But one striking difference about this year's batch should be noted: A wealth of third-party products and services has emerged to help companies jump-start green IT projects. Measuring and managing data center efficiency, launching large-scale recycling efforts, taking advantage of free cooling, and going paperless -- vendors are working to meet the needs of IT organizations seeking to capitalize on sustainable practices. That's good news for organizations that don't have the internal technical know-how to build such systems themselves.
That's not to say companies aren't innovating on their own to push the green envelope. Among this year's Green 15 winners, Intel's NUMA-Booster tool helped the company claim significantly higher performance from its servers. Fujitsu, meanwhile, devised an in-house tool to create a more optimal, energy-efficient layout for its data center.

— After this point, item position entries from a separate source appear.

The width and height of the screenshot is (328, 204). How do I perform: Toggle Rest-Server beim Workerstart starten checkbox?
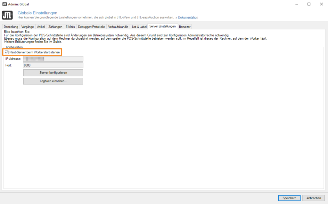pyautogui.click(x=7, y=52)
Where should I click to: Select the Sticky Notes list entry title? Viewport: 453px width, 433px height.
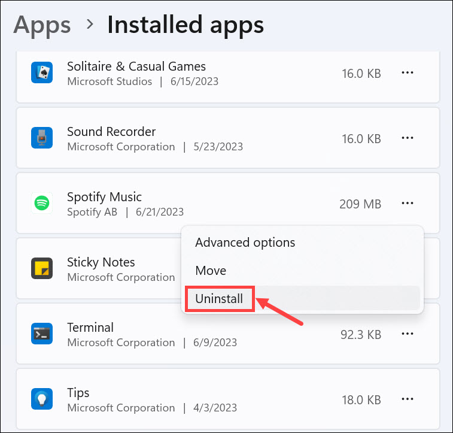click(x=101, y=262)
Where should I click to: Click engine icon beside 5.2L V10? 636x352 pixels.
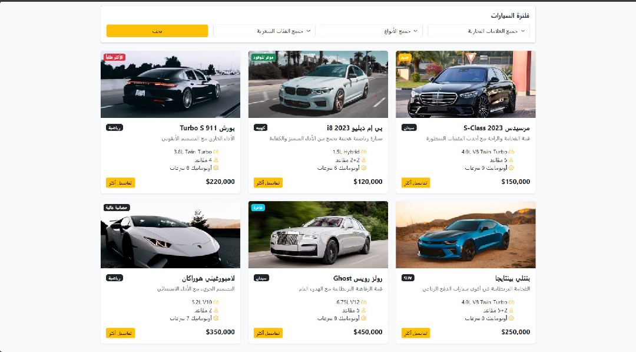216,302
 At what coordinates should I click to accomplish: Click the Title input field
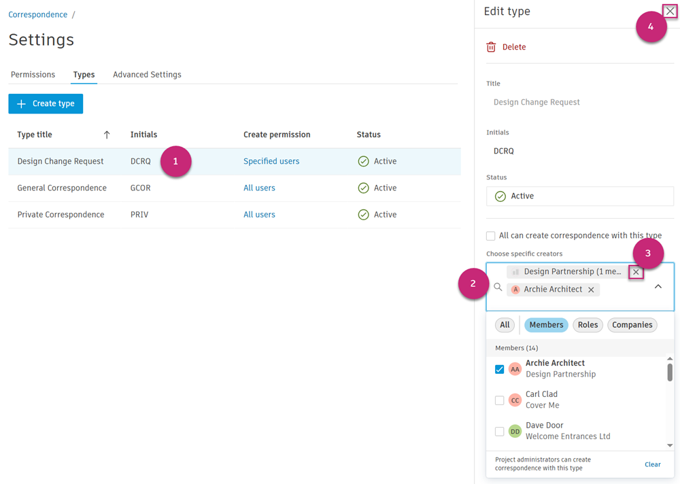[x=579, y=102]
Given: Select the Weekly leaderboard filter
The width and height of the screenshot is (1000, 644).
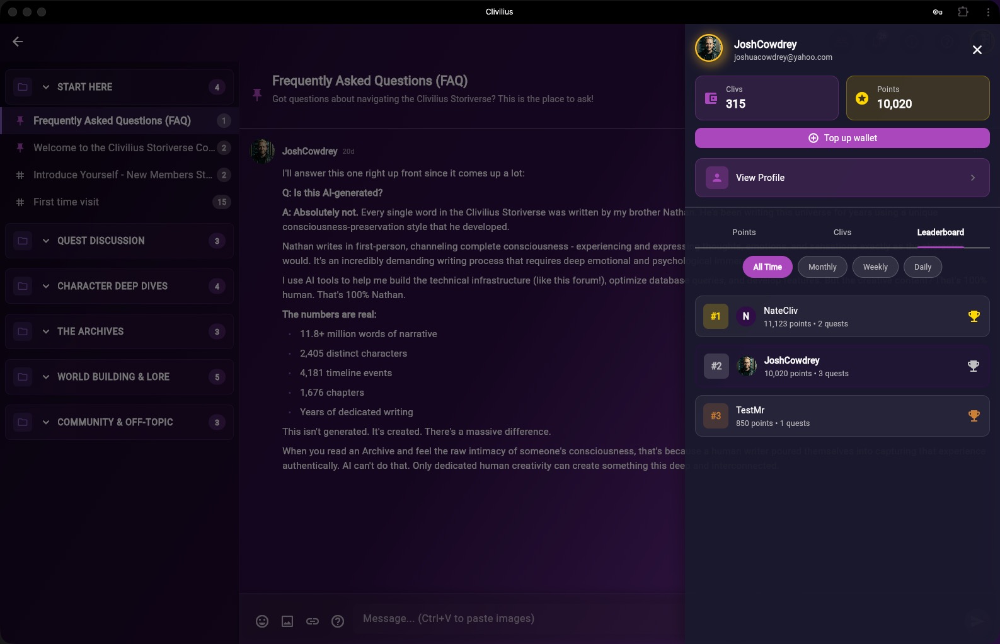Looking at the screenshot, I should [875, 267].
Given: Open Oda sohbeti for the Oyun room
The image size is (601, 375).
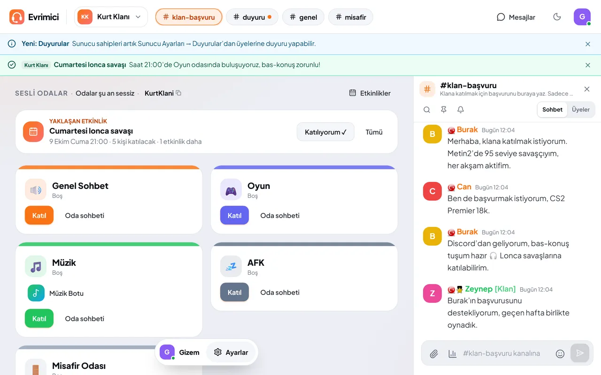Looking at the screenshot, I should (280, 216).

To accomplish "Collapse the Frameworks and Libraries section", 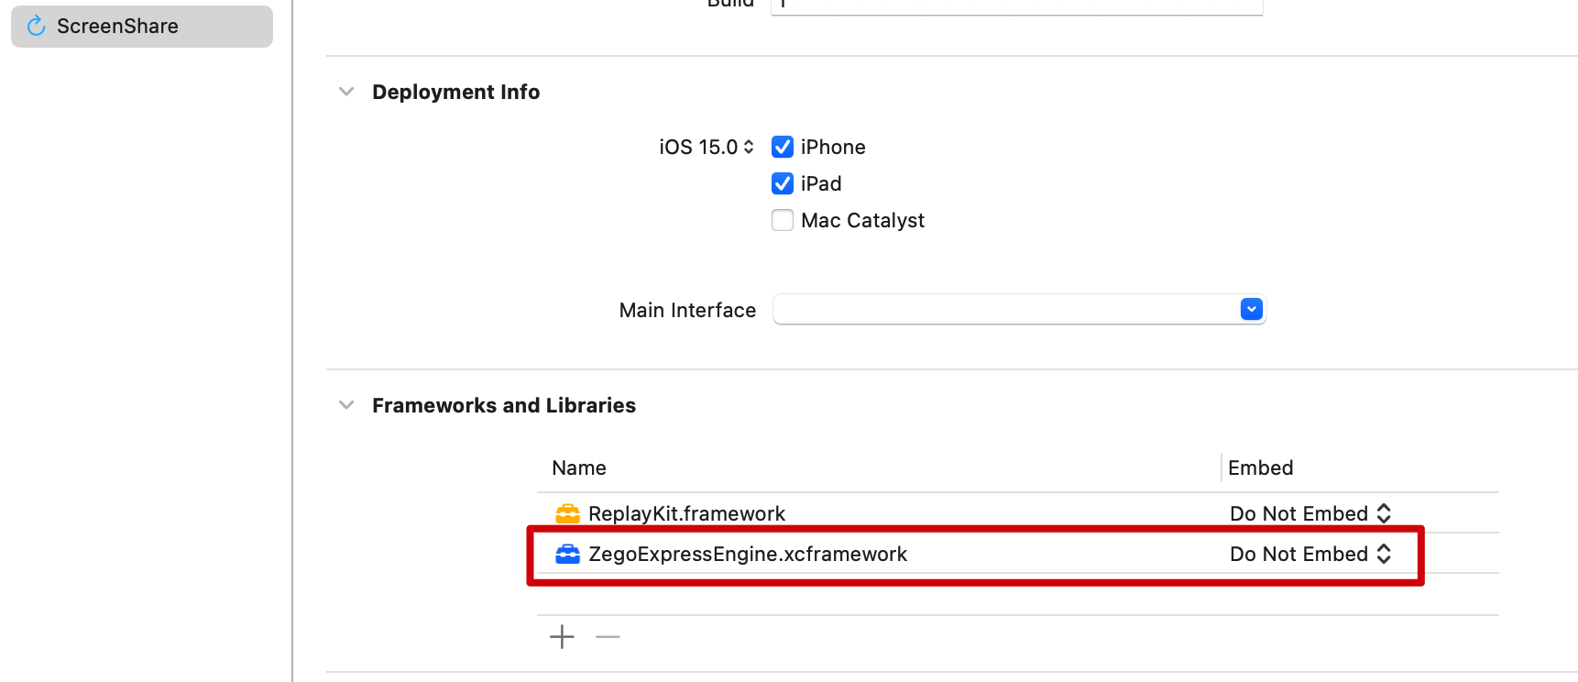I will tap(346, 405).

Despite the increasing availability of full-featured green-tech products and services, green IT is still not fully plug-and-play. Reaping the fruits of green IT investments is still hard work, with many organizations struggling to get buy-in and participation from management and end-users alike. As with previous Green 15 projects, this year's group has proven successful in large part because they have managed to engage the whole organization to support their endeavors.
Hats off to the hard work and just rewards of this year's Green 15.

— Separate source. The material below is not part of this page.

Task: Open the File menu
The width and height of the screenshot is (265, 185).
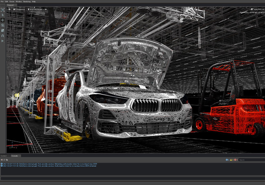Action: pos(2,2)
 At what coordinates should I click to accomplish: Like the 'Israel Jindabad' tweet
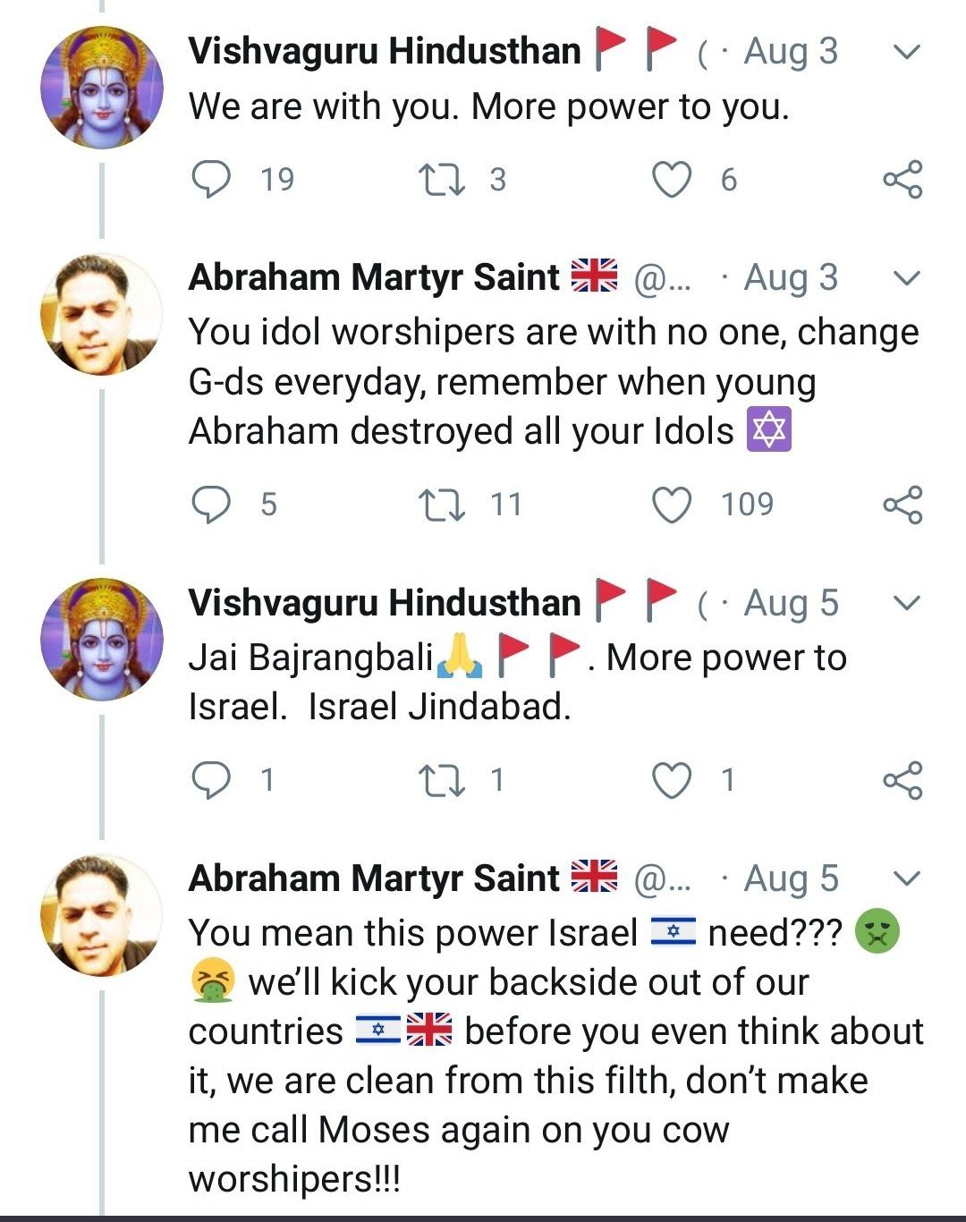[671, 780]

Aetna extended its paperless mandate to become the first health insurance provider to deploy electronic contract processing for physicians, hospitals, and other health care facilities.
Built on EchoSign e-signature technology, Aetna's system enables the insurance company to complete contracts with physicians without faxing or mailing stacks of paper forms back and forth for signatures.

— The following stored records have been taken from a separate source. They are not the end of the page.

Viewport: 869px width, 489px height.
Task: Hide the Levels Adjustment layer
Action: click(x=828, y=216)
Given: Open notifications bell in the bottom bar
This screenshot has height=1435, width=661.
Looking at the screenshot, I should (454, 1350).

In addition to meeting compliance, legal, and security requirements, the system has helped Aetna cut down contract processing times, from as much as three weeks to just two or three days. Users can track the entire lifecycle of contracts online, complete with access to a full audit trail.
Aetna is extending the system to enable negotiations with providers to occur electronically, thereby further reducing contract completion times and related costs.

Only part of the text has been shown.